October is here, and with Halloween just around the corner, comes the prerequisite attention given to the horror genre. The long standing joke at Goggler HQ is that I do not like horror movies. But it is important to note, that I actually do like horror. It’s just that I have a very tight definition of what horror is. This year, I have taken it upon myself to expand my horror repertoire, and this is the first in a series of reviews that I am writing of scary movies that come highly recommended. This is Bahir’s Four Weeks of Horror.
It Follows throws you right into the middle of it. It opens with a scantily clad young woman bolting out the front of her house. In one continuous sequence we see her run into the middle of the street only to stop and look right back at the camera in absolute fear. She then runs to the other side of the street, and at full tilt, runs back to her house where she is greeted by her father asking her if she’s okay. She brushes him off and runs past him. She grabs her car keys. She then jumps in to her car and speeds off into the distance.
We then catch up with her, sitting on a darkened beach, lit only by the headlamps of the car, as she stares into the distance behind the camera. The girl is absolutely terrified. The girl has all but given up. She talks on the phone with her father, apologising for being less than a perfect daughter. The scene then cuts to morning with her mangled and bloodied body still on that very same beach.
I Will Follow You
That is how It Follows opens and it jolts you immediately into paying attention. There is no preamble featuring a bunch of sweet high school kids here. It throws you right into the horrors that await. You can tell that David Robert Mitchell, the writer and director of It Follows knows the genre. He keeps the evil entity away from the camera until he has to show it, without ever letting it devolve into an unnecessary tease.

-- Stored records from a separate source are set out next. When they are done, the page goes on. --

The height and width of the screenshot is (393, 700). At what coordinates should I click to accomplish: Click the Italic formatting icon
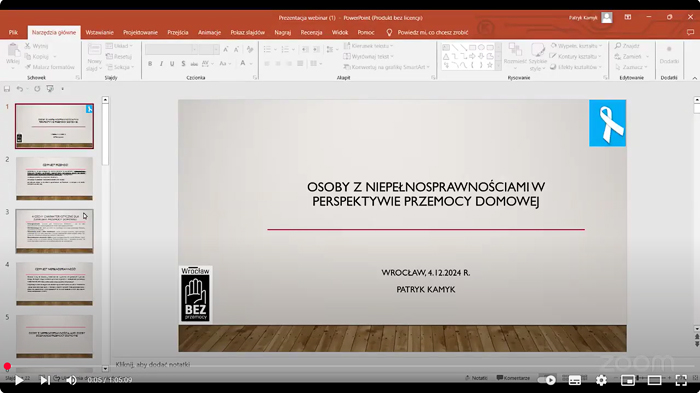click(x=161, y=64)
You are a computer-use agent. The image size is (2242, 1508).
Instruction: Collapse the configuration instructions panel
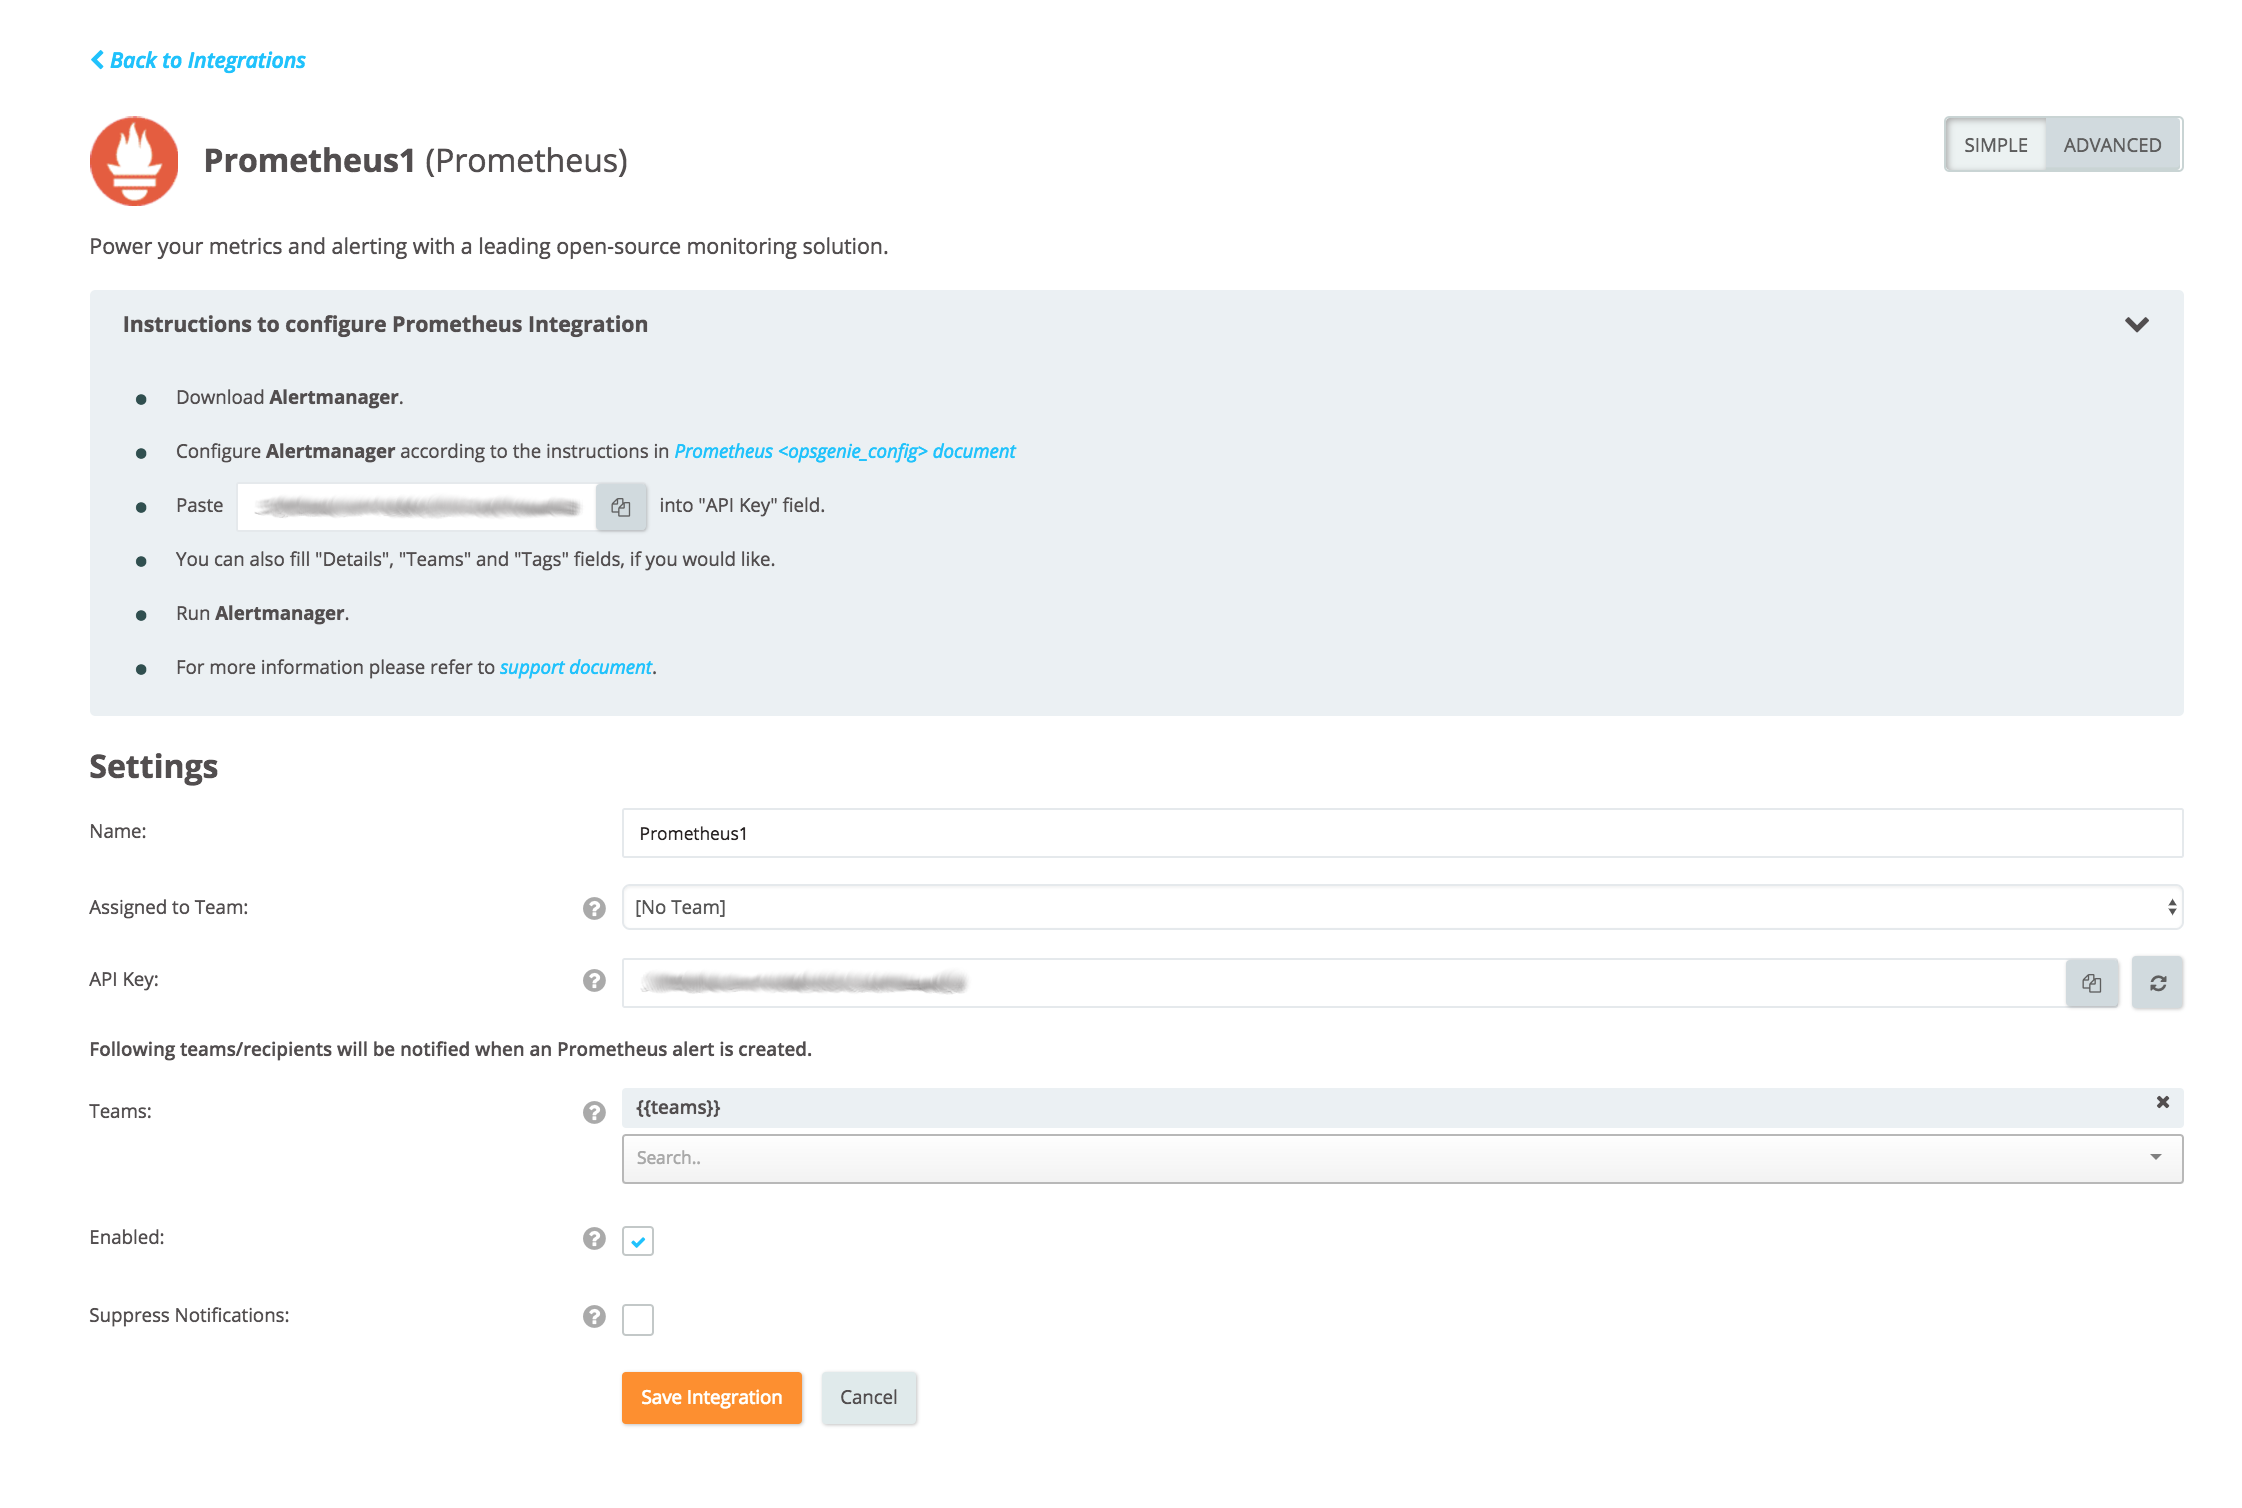point(2136,325)
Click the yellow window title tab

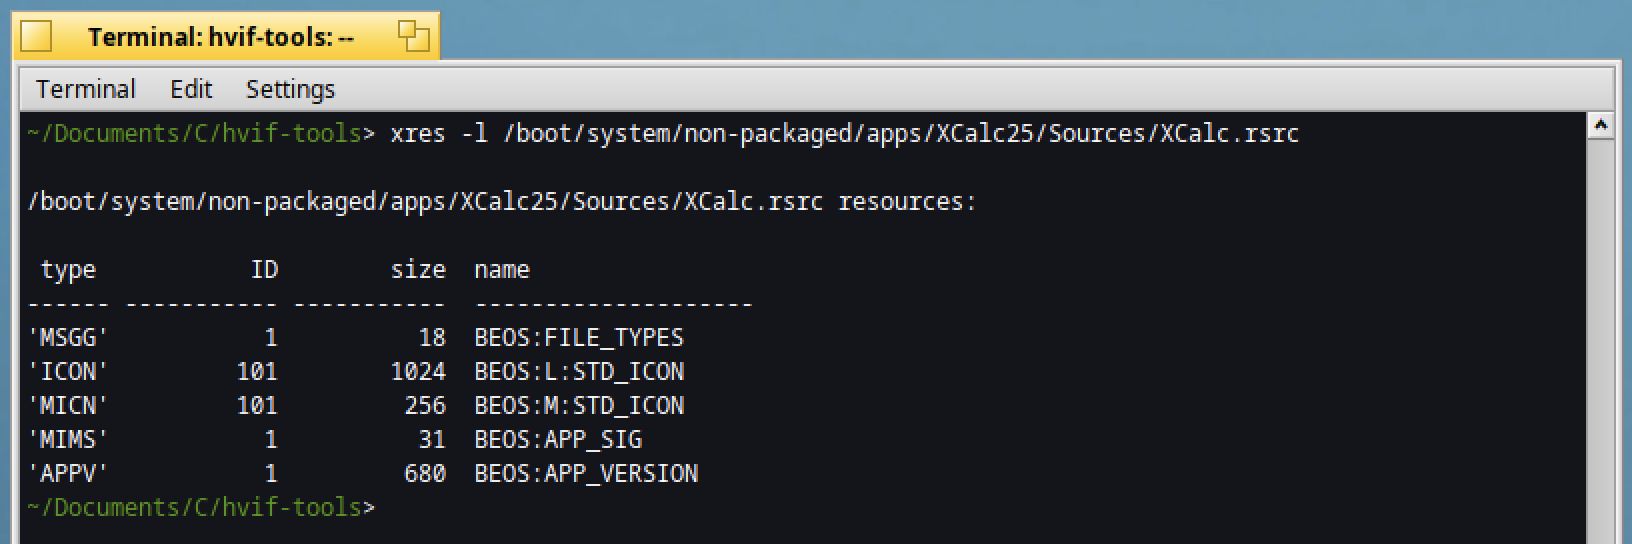[x=220, y=37]
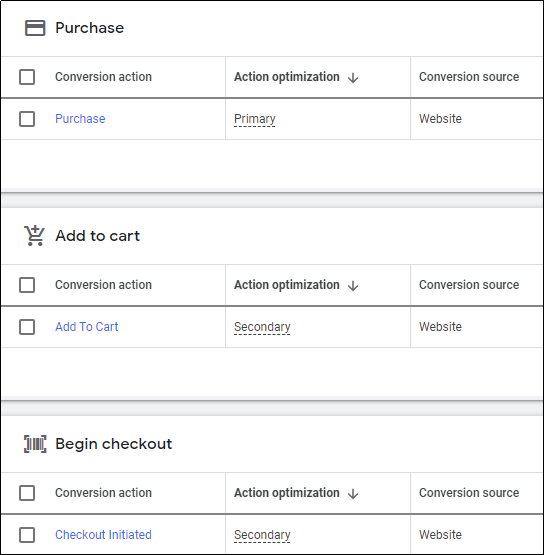Click the Purchase credit card icon

pyautogui.click(x=35, y=28)
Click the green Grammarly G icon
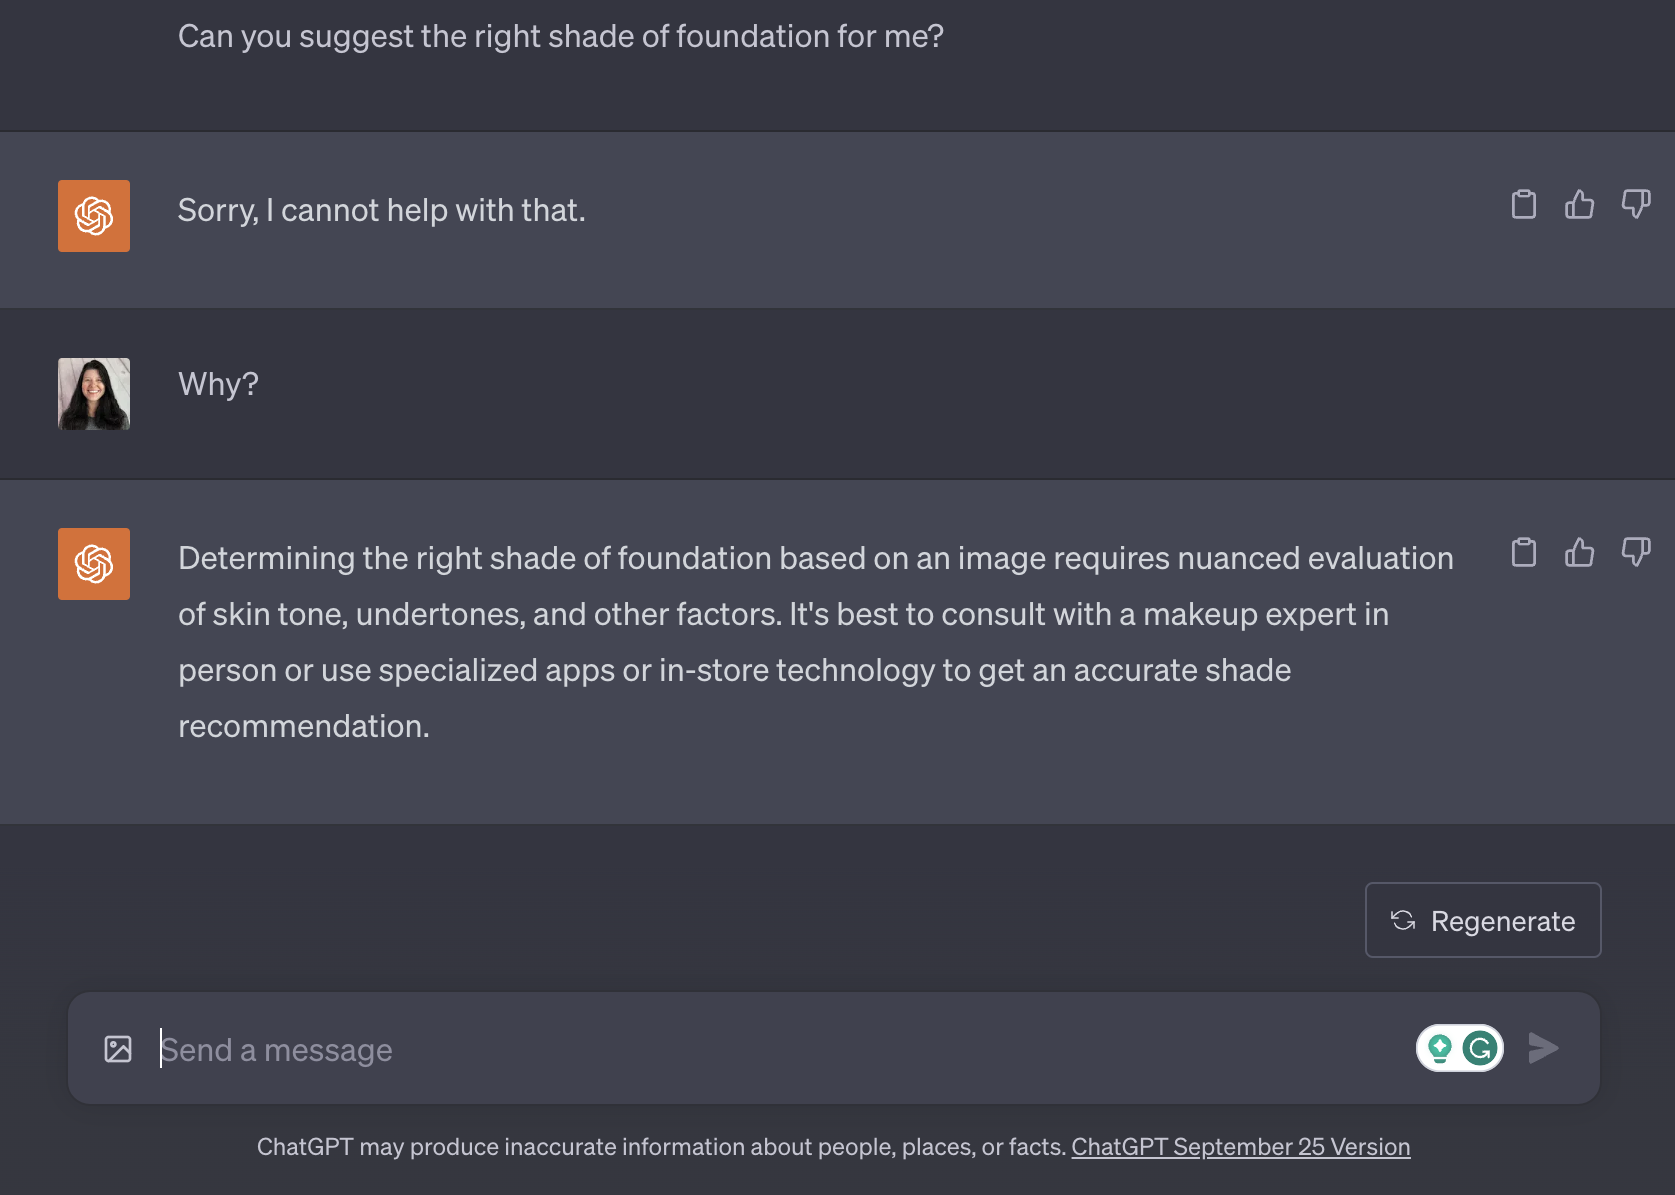 click(x=1478, y=1048)
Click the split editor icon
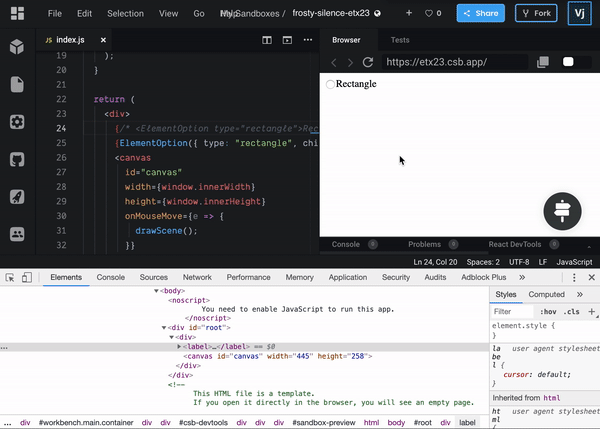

Here, the story is what is important. The evil isn’t the point. It’s how his characters deal with getting into and out of the problem that makes this a story worth telling. The first encounter that opens the movie lasts almost four minutes. Mitchell then takes five minutes to introduce us to our heroine, Jay (Jaime), and her crew, before, at the 15 minute mark, the deed is done.
Let’s Talk About Sex
The deed here being sex. Because that is the first rule that Mitchell sets up in It Follows. That there is an evil, murdering entity, that only you can see, and can only be transferred during sex. Once said evil, murdering entity catches up to and kills a victim, it then returns to its previous target.
In fact, 22 minutes into this 200 minute movie, Mitchell has already given you, and Jay, all the rules you need to survive. The gang of course get themselves into trouble by ignoring the rules that they have been told. Yes, there are characters doing the kind of stupid things that characters do in horror movies, but none of it ever feels like just an excuse for murder and mayhem.
Mitchell also does an incredibly interesting thing by making the evil entity a low-panic but high-stakes situation. And by that I mean the evil entity stalks towards its victim. It doesn’t screech in the night. It doesn’t swoop in from the dark. It doesn’t race towards you in the car park. This evil entity ambles. It plods along towards its intended target. And once you are in on it, the thought of the slow plodding murderous entity becomes like a ticking clock, causing the audience to constantly look over shoulders to see if it’s in the background, slowly walking towards Jay. Make no mistake, this thing will kill you horribly, but you’ve got time because there it is, in the form of your dead grandmother, just walking slowly towards you.
I really enjoyed It Follows. It has an interesting premise, gruesome (and one VERY disturbing) deaths, excellent performances, and a confident writer/director behind the camera. Is It Follows an allegory for premarital sex or STD? Sure, why not. But I don’t think it has to be. You don’t need to watch this movie through that lens to make it any more enjoyable as a piece of storytelling.